At least, it felt funny at first.
Now that I think of it, many of these titles make the principle look more optimistic and hopeful than they would otherwise seem. For example, "How to unify the religions" assumes that this is a goal, which it is most emphatically not for most experts in the field. Same thing for eliminating prejudice. That, surely is a good thing. In fact, there is a certain attraction to these approaches. I would buy them, if I did not have to write them first. Maybe I will start off by writing an essay series based on the above titles, and taking it from wherever that takes me.
2 comments:
I think this is a great idea. Your realization that these sound very optimistic is well-taken. In fact, it is important for all of us to see these principles as real possibilities, not just high-flown, pie-in-the-sky ideals. Keep up the good work.
This quotation is related to the idea of having general goals and then the need for a detailed how-to implement them. Good luck with your how-to project.
"I have often wondered in the course of my Bahá'í life why so many people who are eminently practical and sensible in their lives as business men, doctors, lawyers, ditch-diggers or whatever it may be, do not carry these faculties into their Bahá'í activity. It is almost as if to them Utopia was a film and all you had to do was project it on a screen and it would become reality.

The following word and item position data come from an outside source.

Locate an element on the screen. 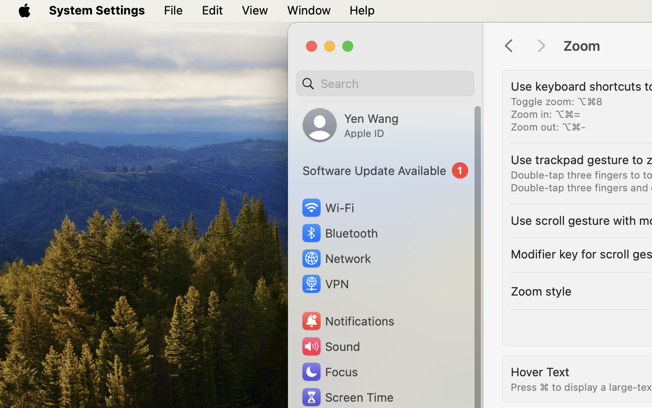 The width and height of the screenshot is (652, 408). 'Bluetooth' is located at coordinates (339, 232).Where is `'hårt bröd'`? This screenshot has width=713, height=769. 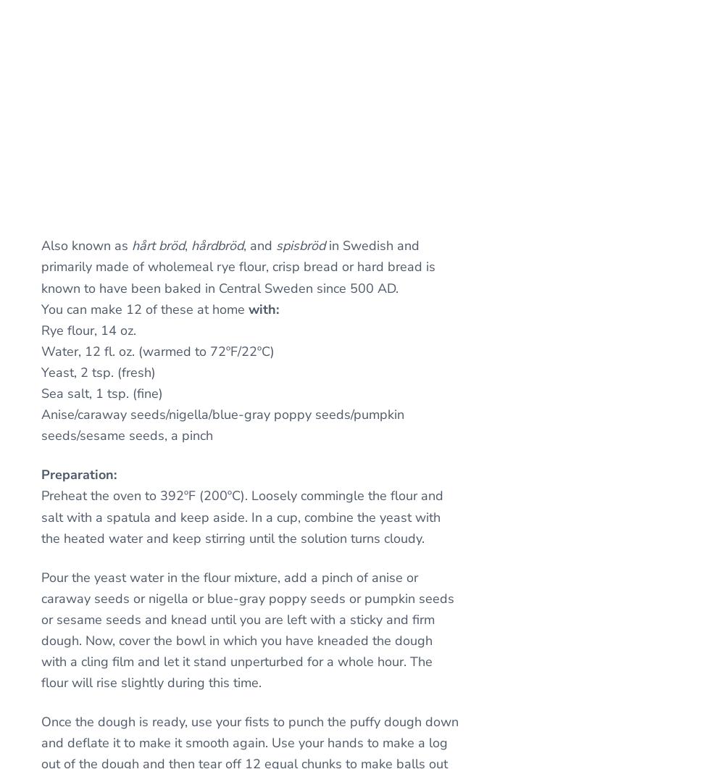
'hårt bröd' is located at coordinates (158, 244).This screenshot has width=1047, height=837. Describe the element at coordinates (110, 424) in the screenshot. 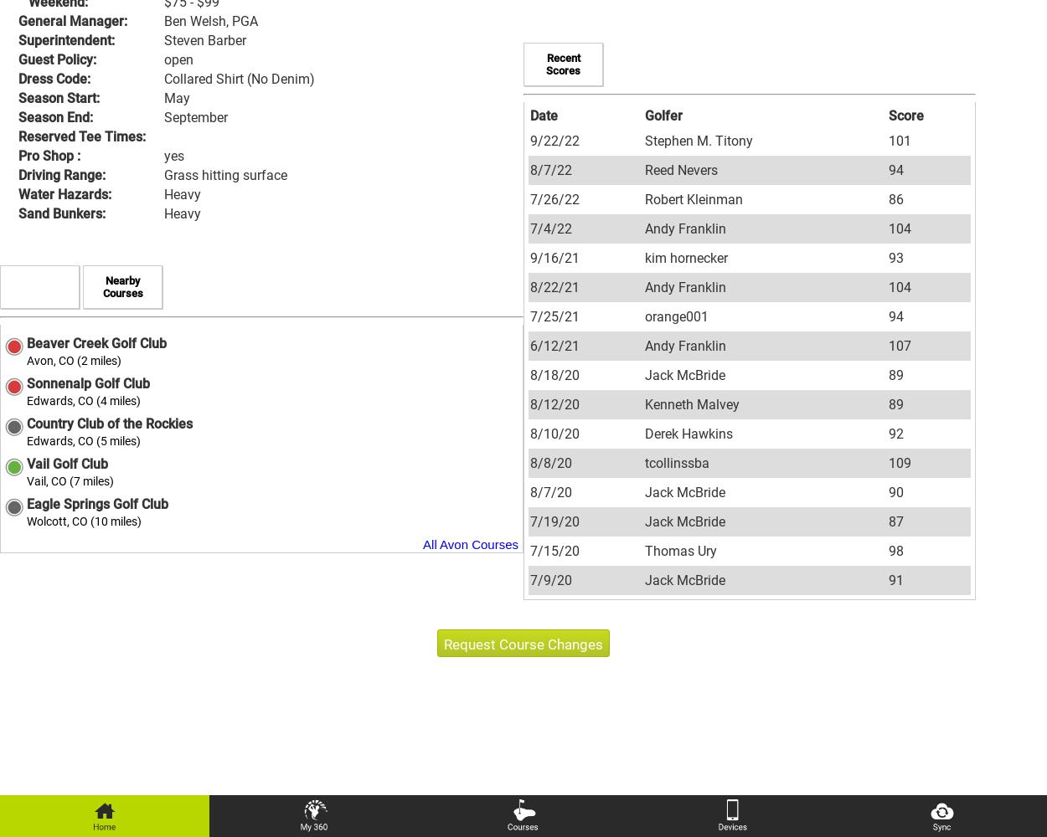

I see `'Country Club of the Rockies'` at that location.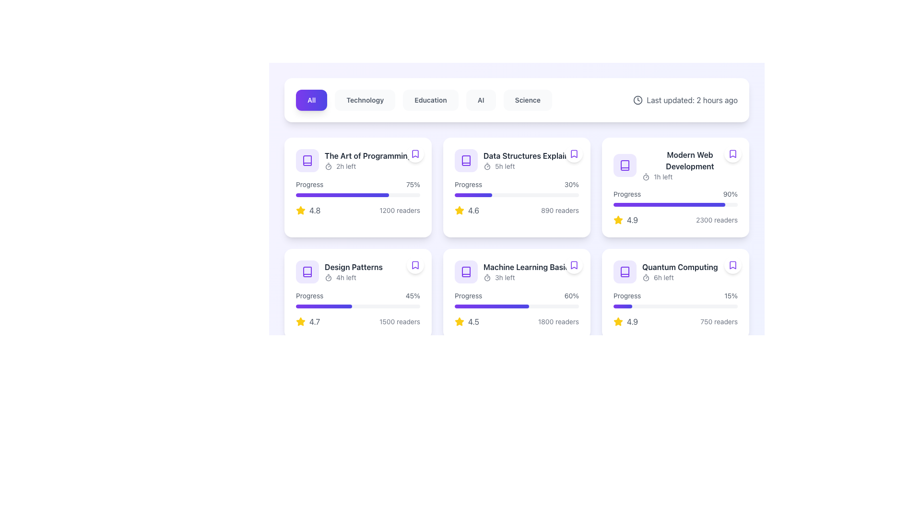 Image resolution: width=921 pixels, height=518 pixels. I want to click on the filled portion of the horizontal progress bar segment in the second card titled 'Data Structures Explained', which is a gradient-colored bar transitioning from violet to indigo, so click(473, 195).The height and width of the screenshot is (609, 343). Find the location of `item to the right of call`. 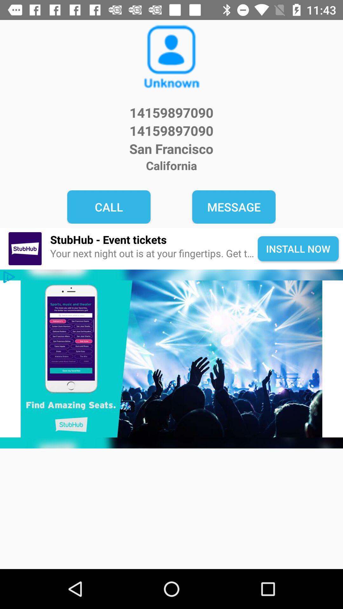

item to the right of call is located at coordinates (234, 207).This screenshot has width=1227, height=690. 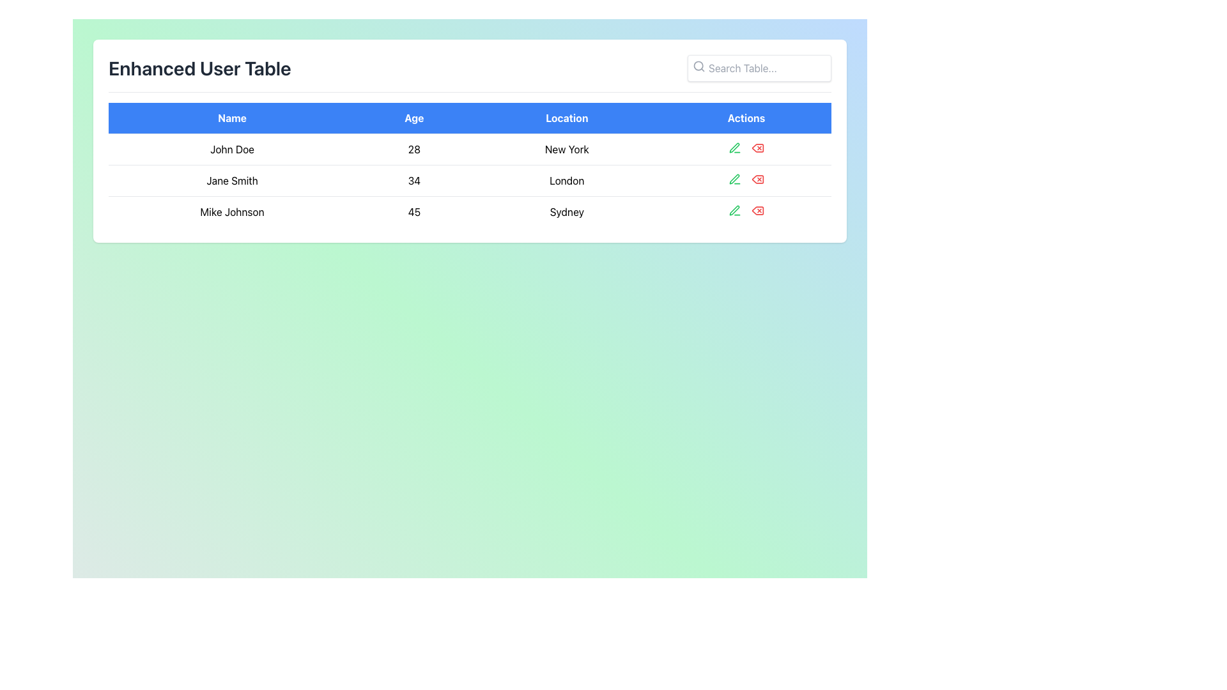 I want to click on the delete button in the Actions column for the 'Jane Smith' entry in the table, located in the second row, so click(x=746, y=180).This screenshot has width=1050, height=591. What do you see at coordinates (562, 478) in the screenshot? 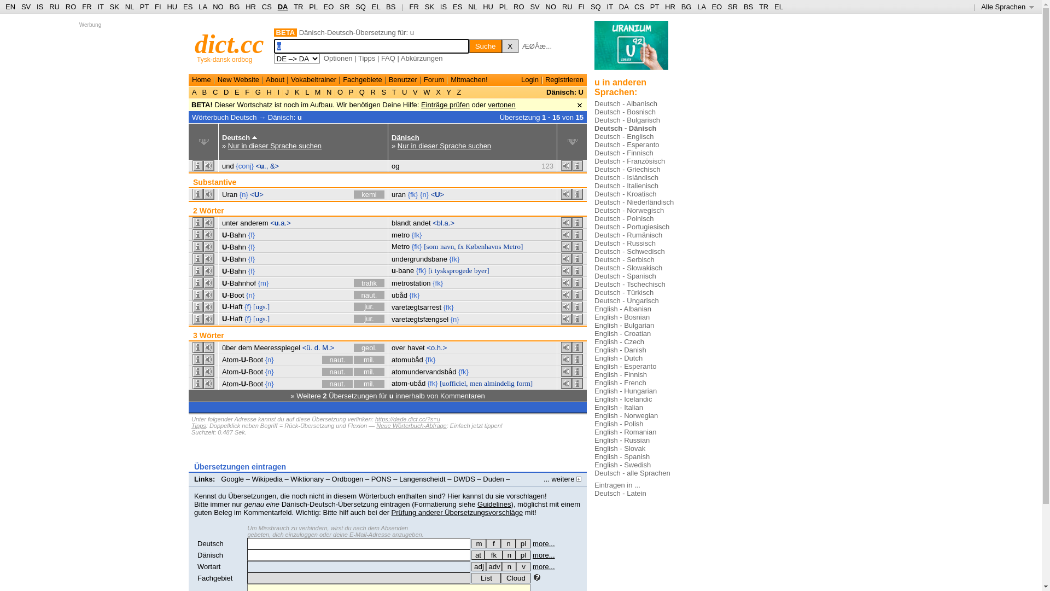
I see `'... weitere'` at bounding box center [562, 478].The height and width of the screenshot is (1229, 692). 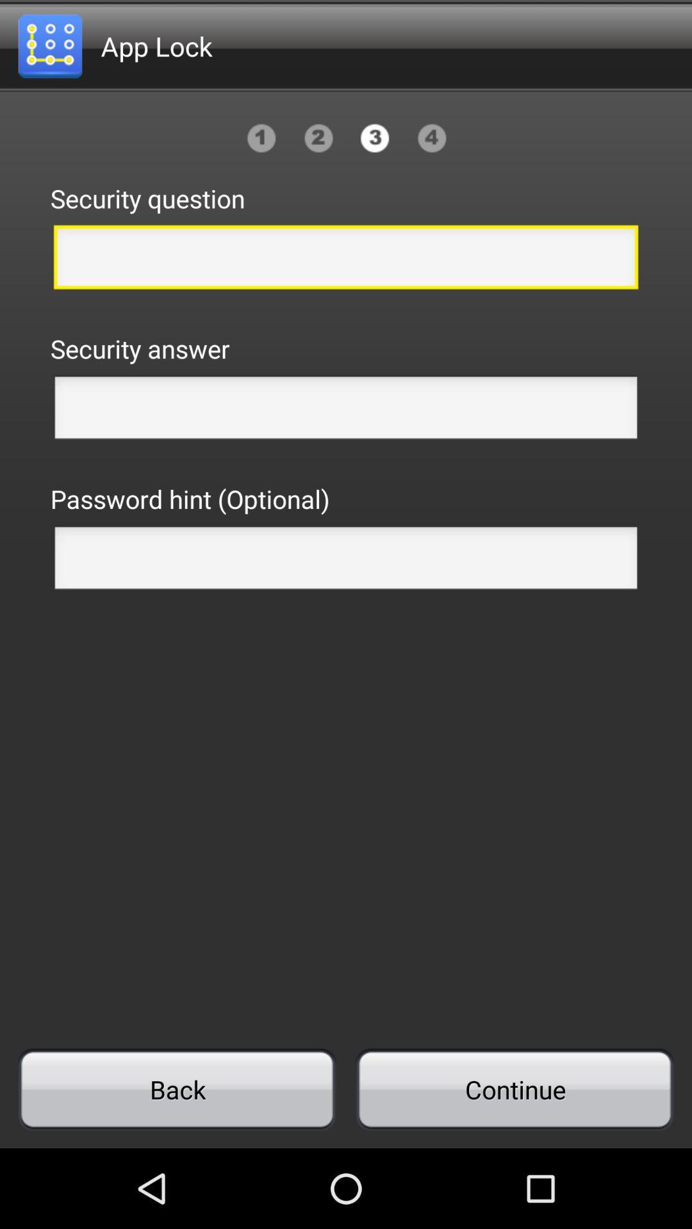 What do you see at coordinates (177, 1089) in the screenshot?
I see `back item` at bounding box center [177, 1089].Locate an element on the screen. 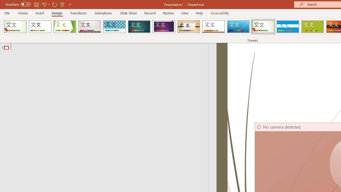  'Ion Boardroom' is located at coordinates (163, 27).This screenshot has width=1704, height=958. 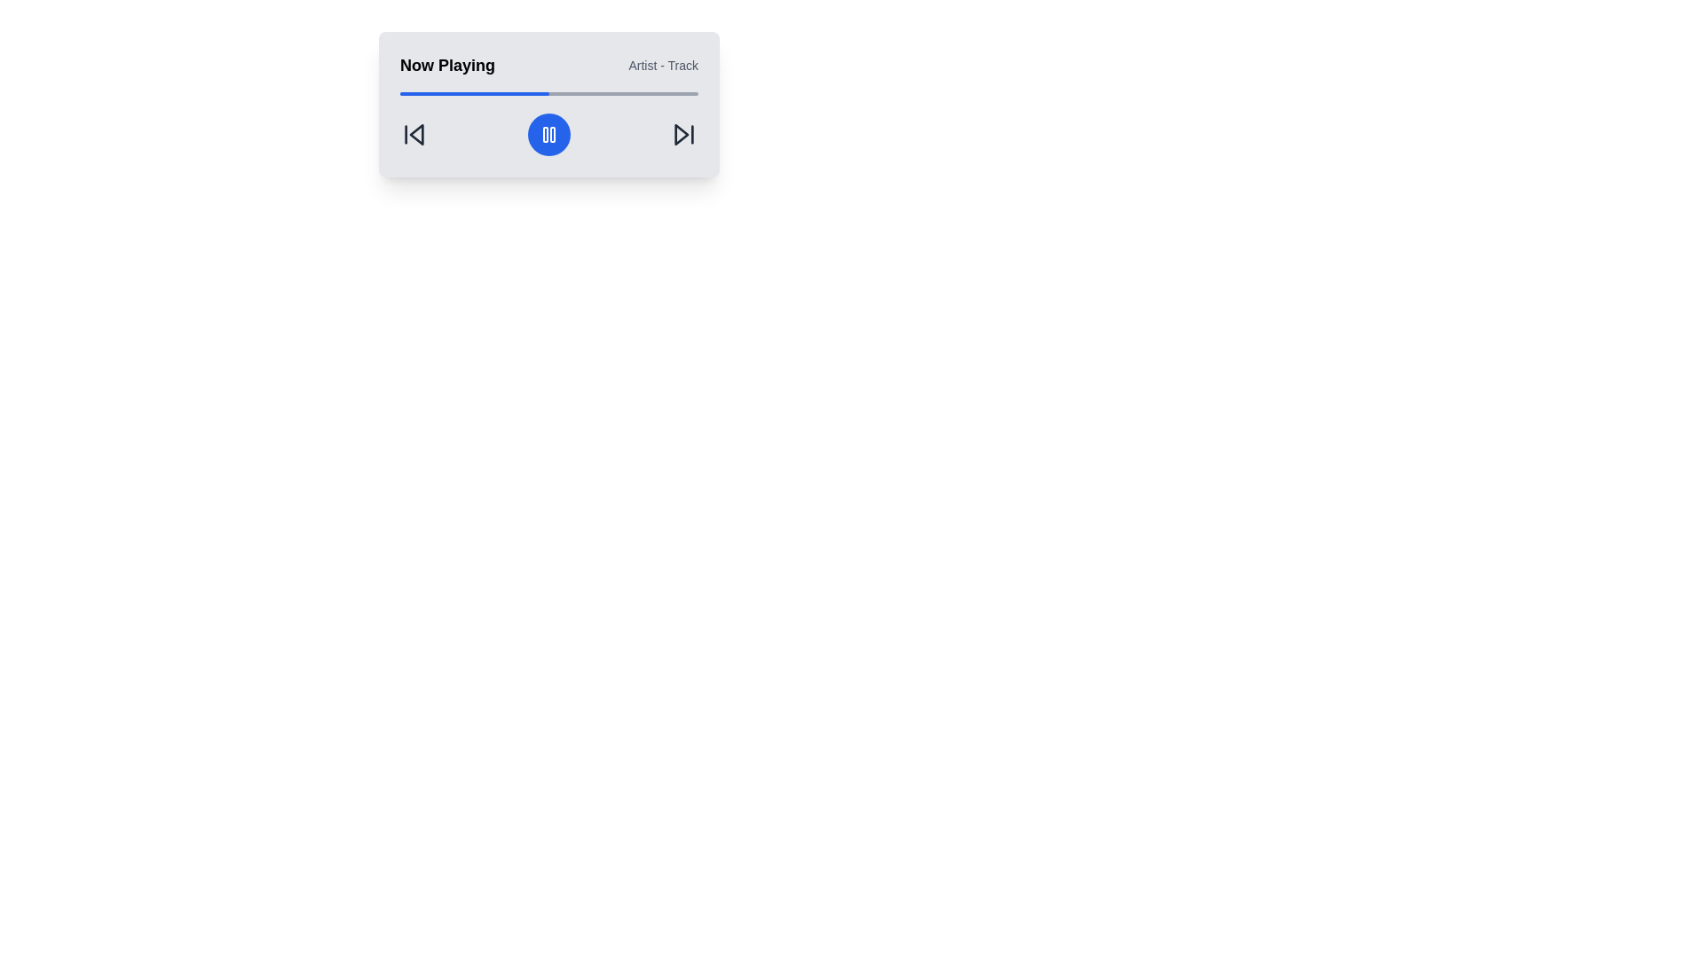 What do you see at coordinates (548, 93) in the screenshot?
I see `the progress bar located below the 'Now Playing' text and above the playback control buttons in the media player section` at bounding box center [548, 93].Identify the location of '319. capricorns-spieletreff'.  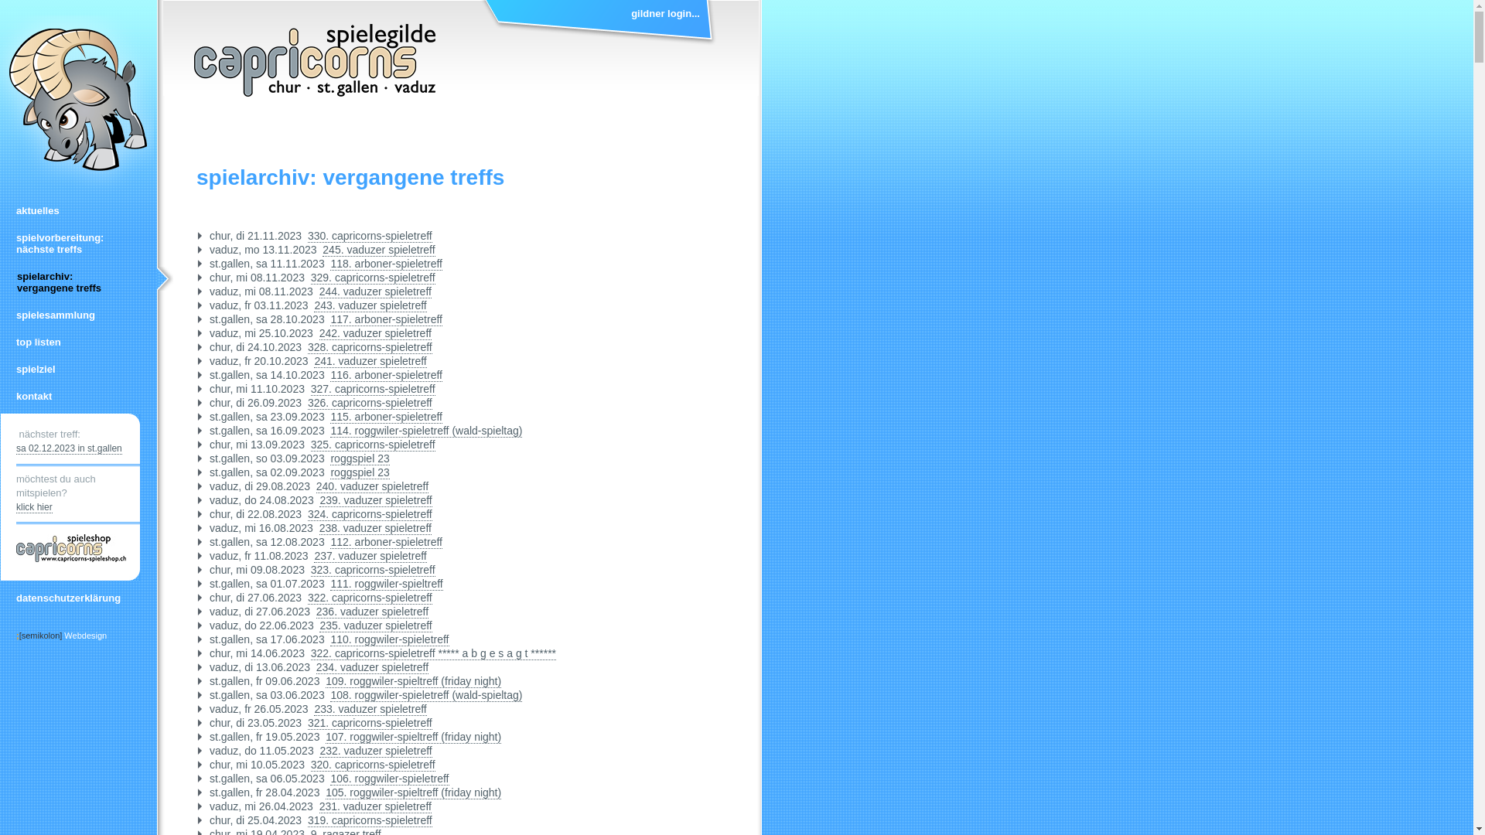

"Not so the Guardian. He went about his own tasks - building up the Administrative Order, implementing the Divine Plan of 'Abdu'l-Bahá, organizing his work and the work of the Bahá'í world - very much as the great Renaissance painters created their vast frescoes and canvases. First came the cartoon, the whole idea, scale, colour, proportion; then it was quartered, divided into a grid a squares; this was transferred to the permanent surface and the great guiding lines filled in, the outlines, the figures in shadow; then came the detail and colours, applied with infinite patience until perfection was achieved. Such was the method of Shoghi Effendi and he allowed no one to start painting in figures or details before the canvas was ready to take them."